● WORK ITEM: Go through the entries below and retype them exactly, omitting each picture.

● DATA UNDER STUDY:
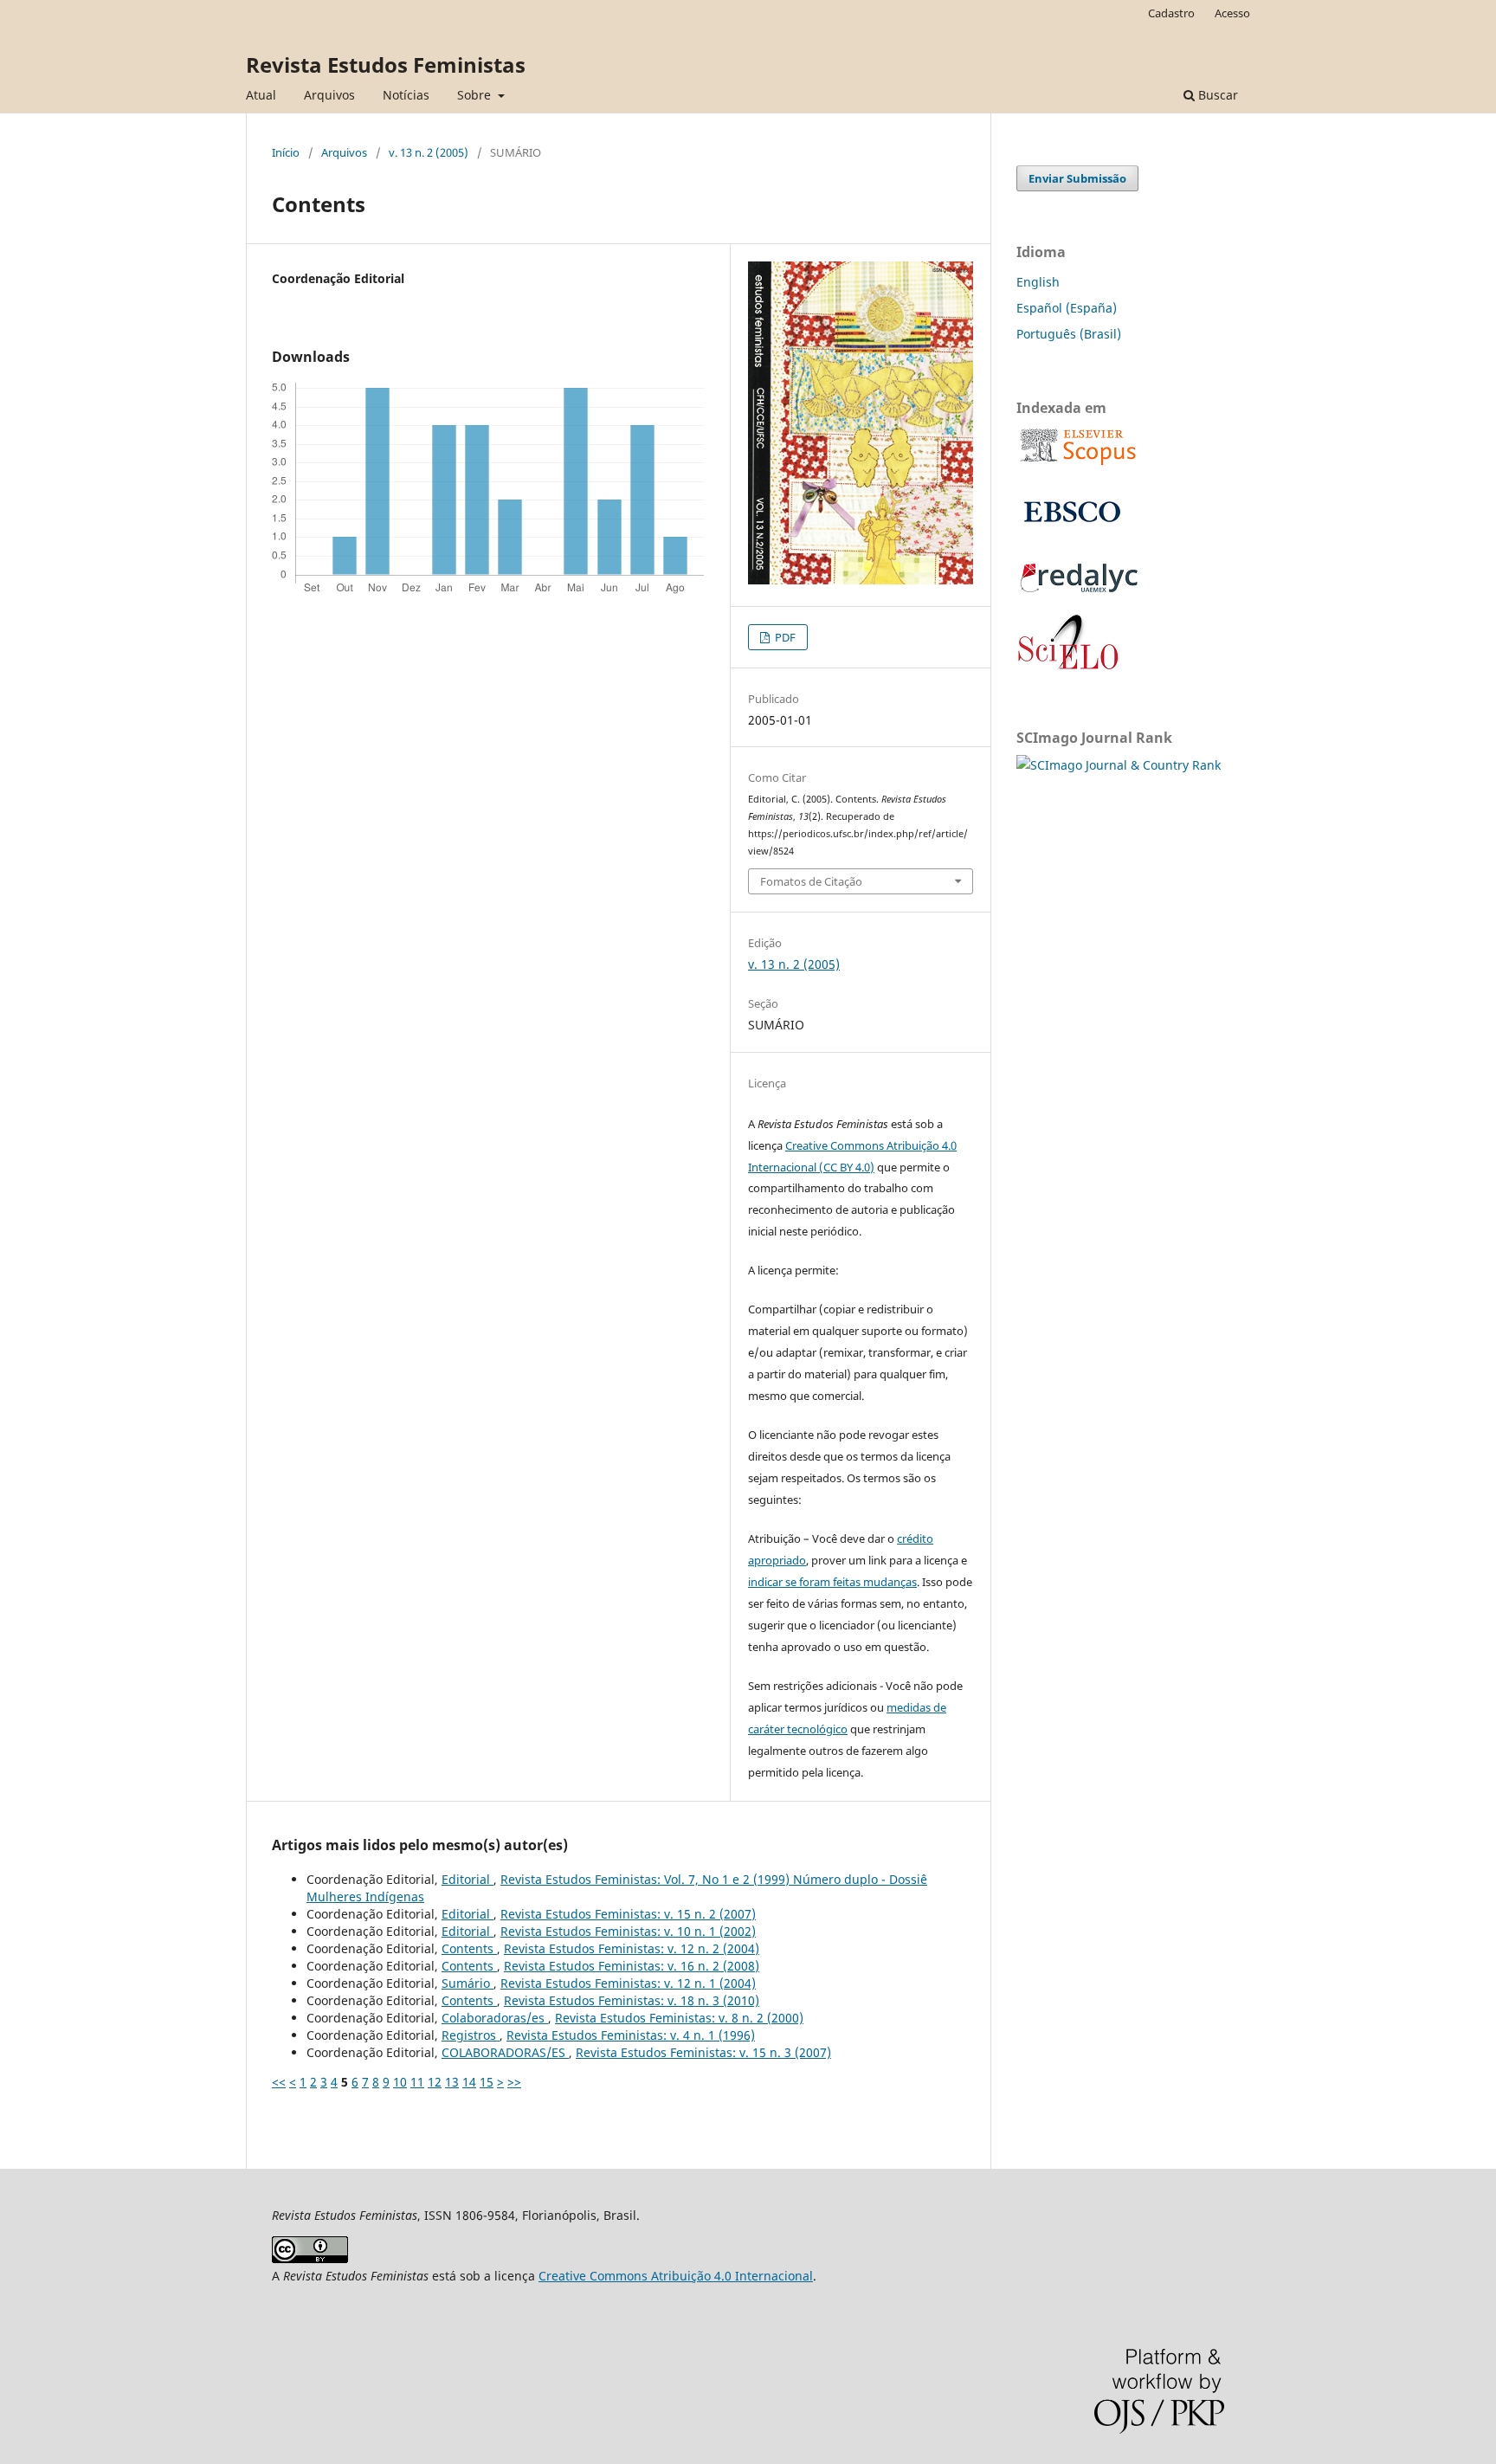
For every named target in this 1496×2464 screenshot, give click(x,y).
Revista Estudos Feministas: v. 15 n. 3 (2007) (703, 2052)
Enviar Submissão (1077, 178)
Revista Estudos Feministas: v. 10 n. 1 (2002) (628, 1931)
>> (514, 2082)
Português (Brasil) (1068, 334)
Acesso (1232, 13)
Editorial (467, 1879)
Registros (471, 2035)
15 (486, 2082)
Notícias (406, 95)
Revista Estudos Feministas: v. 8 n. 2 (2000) (679, 2017)
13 (452, 2082)
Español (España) (1066, 308)
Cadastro (1171, 13)
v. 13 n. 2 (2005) (428, 152)
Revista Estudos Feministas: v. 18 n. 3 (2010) (631, 2000)
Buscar (1216, 95)
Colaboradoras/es (495, 2017)
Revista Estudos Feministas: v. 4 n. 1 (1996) (630, 2035)
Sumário (467, 1983)
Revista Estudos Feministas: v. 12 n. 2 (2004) (631, 1948)
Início (286, 152)
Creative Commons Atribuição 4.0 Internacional (675, 2275)
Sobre (475, 95)
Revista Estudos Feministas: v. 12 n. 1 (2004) (628, 1983)
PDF (784, 637)
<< (279, 2082)
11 (417, 2082)
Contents (469, 1948)
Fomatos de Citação (811, 881)
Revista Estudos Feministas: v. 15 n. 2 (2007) (628, 1914)
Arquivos (329, 95)
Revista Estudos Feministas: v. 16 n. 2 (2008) (631, 1966)
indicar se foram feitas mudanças (832, 1582)
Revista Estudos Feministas (386, 64)
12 (435, 2082)
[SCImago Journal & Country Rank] (1118, 765)
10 (400, 2082)
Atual (261, 95)
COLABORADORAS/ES (505, 2052)
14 (469, 2082)
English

● SOLUTION TO THIS TASK:
For every named target in this 1496×2464 screenshot, give click(x,y).
Revista Estudos Feministas: v. 15 n. 3 (2007) (703, 2052)
Enviar Submissão (1077, 178)
Revista Estudos Feministas: v. 10 n. 1 (2002) (628, 1931)
>> (514, 2082)
Português (Brasil) (1068, 334)
Acesso (1232, 13)
Editorial (467, 1879)
Registros (471, 2035)
15 (486, 2082)
Notícias (406, 95)
Revista Estudos Feministas: v. 8 n. 2 (2000) (679, 2017)
13 (452, 2082)
Español (España) (1066, 308)
Cadastro (1171, 13)
v. 13 n. 2 (2005) (428, 152)
Revista Estudos Feministas: v. 18 n. 3 (2010) (631, 2000)
Buscar (1216, 95)
Colaboradoras/es (495, 2017)
Revista Estudos Feministas: v. 4 n. 1 (1996) (630, 2035)
Sumário (467, 1983)
Revista Estudos Feministas: v. 12 n. 2 (2004) (631, 1948)
Início (286, 152)
Creative Commons Atribuição 4.0 Internacional (675, 2275)
Sobre (475, 95)
Revista Estudos Feministas: v. 12 n. 1 (2004) (628, 1983)
PDF (784, 637)
<< (279, 2082)
11 (417, 2082)
Contents (469, 1948)
Fomatos de Citação (811, 881)
Revista Estudos Feministas: v. 15 n. 2 (2007) (628, 1914)
Arquivos (329, 95)
Revista Estudos Feministas: v. 16 n. 2 (2008) (631, 1966)
indicar se foram feitas mudanças (832, 1582)
Revista Estudos Feministas (386, 64)
12 (435, 2082)
[SCImago Journal & Country Rank] (1118, 765)
10 (400, 2082)
Atual (261, 95)
COLABORADORAS/ES (505, 2052)
14 (469, 2082)
English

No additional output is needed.